Nas telecomunicações e tecnologia, a empresa destaca que a “NOS tem apresentado consistentemente resultados operacionais sólidos, trimestre após trimestre, apesar de operar num ambiente competitivo altamente desafiante no segmento de telecomunicações”. “Nas contas consolidadas da Sonae, a contribuição da NOS pelo método de equivalência patrimonial ascendeu a 92 milhões de euros em 2025″, acrescenta o comunicado.

Investimento abranda após onda de aquisições

Depois de um período forte de aquisições, que inclui a aquisição da nórdica Musti por cerca de 700 milhões de euros, da Diorren e a “combinação dos negócios” da Druni e da Arenal em Espanha, o grupo da Maia focou-se, em 2025, no desenvolvimento dos seus negócios, no reforço da diversificação do portefólio e na criação de valor social.

Contas feitas, o investimento consolidado atingiu 612 milhões de euros, “com destaque para a aposta na expansão orgânica dos negócios, nomeadamente no retalho nos diversos mercados em que a Sonae está presente, bem como em movimentos importantes do portefólio internacional”.

Trata-se de um valor que ficou muito aquém dos 1.589 milhões de euros investidos em 2024, sendo que, deste bolo, 1.121 milhões de euros destinaram-se a financiar as aquisições.

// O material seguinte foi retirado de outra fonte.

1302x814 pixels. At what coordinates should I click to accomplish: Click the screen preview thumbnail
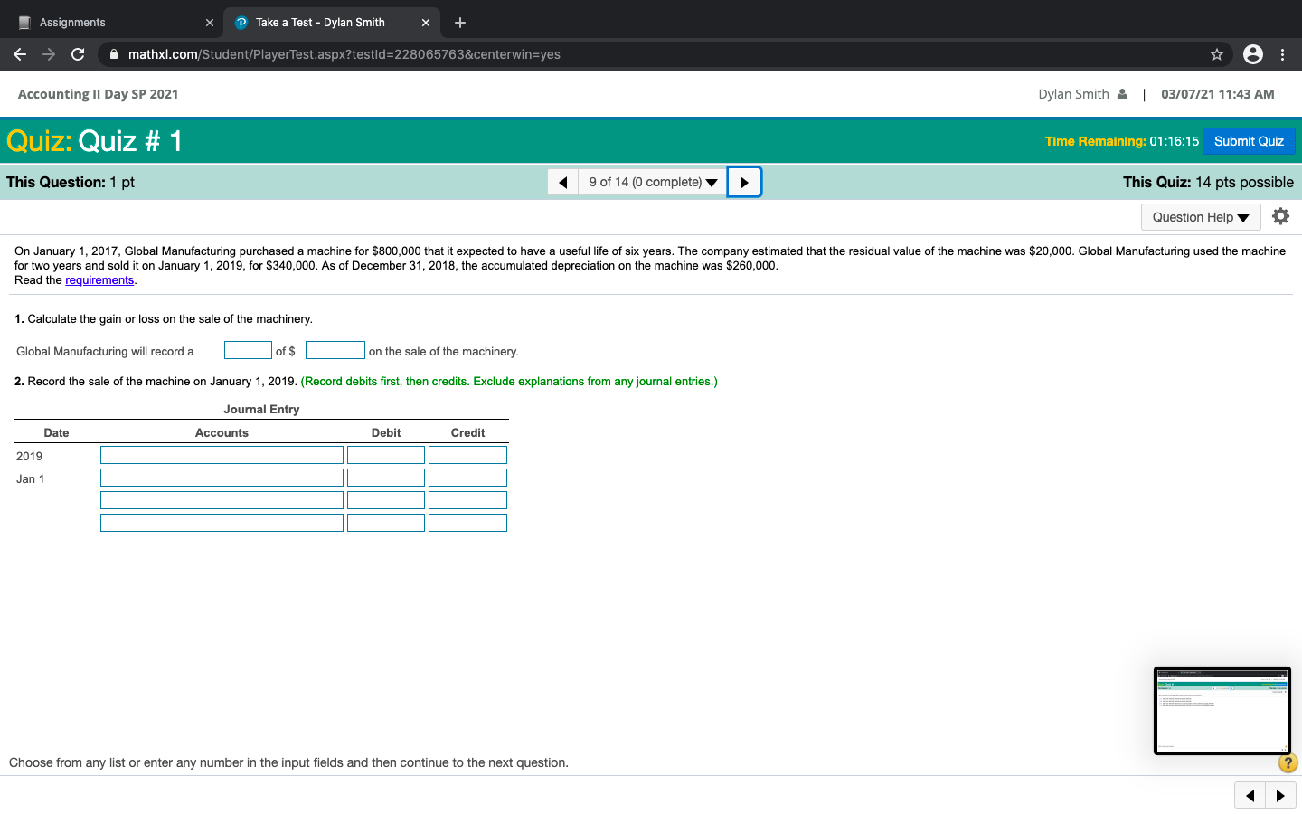(x=1222, y=710)
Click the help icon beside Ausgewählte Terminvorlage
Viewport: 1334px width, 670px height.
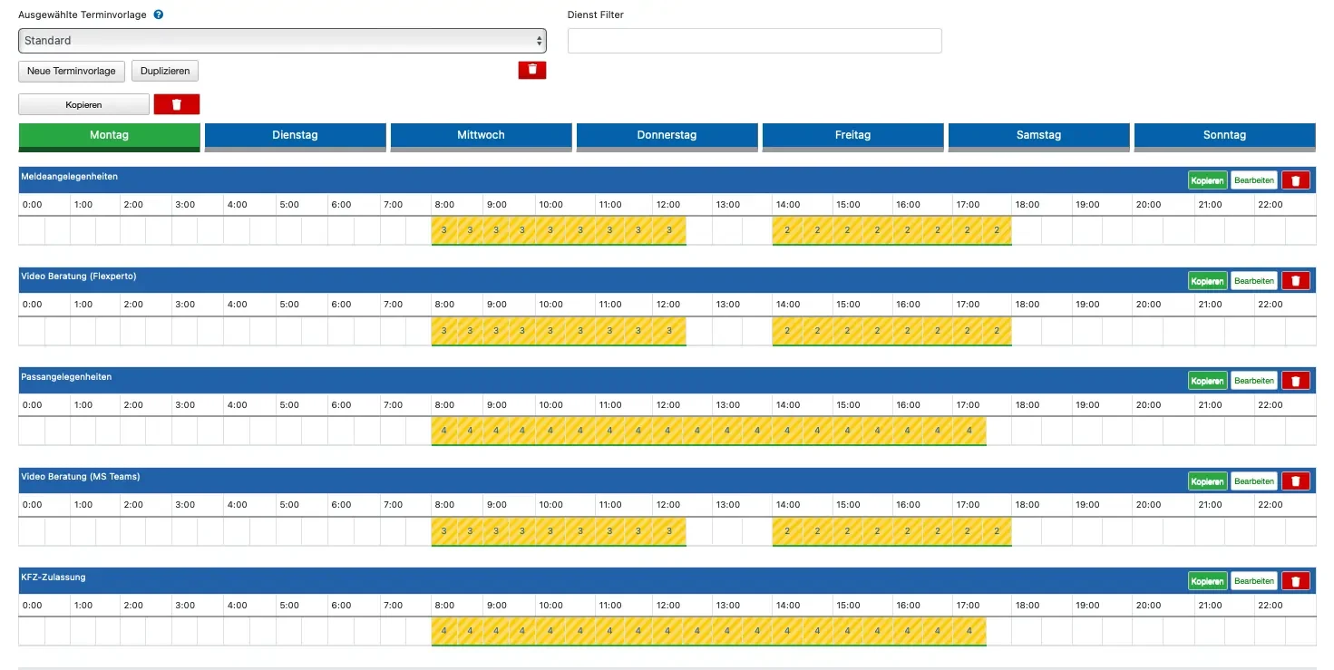click(x=159, y=15)
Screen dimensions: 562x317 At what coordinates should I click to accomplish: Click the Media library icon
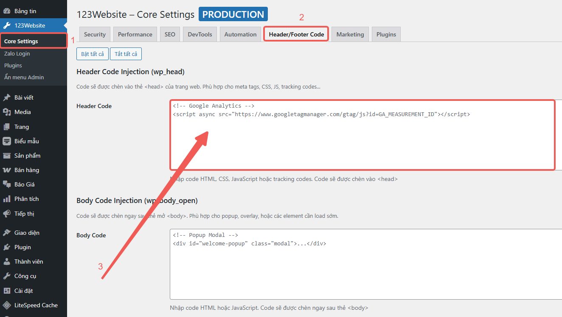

Estamos confiantes na força do nosso portefólio, que se encontra bem posicionado para a criação de valor no longo prazo“, rematou Cláudia Azevedo, acrescentando que “é equilibrado tanto do ponto de vista geográfico como setorial, com todos os negócios a deterem posições relevantes nos seus mercados com propostas de valor sólidas, beneficiando da exposição a mercados com fortes tendências estruturais favoráveis”. “Olhamos para o futuro com confiança e otimismo“, concluiu.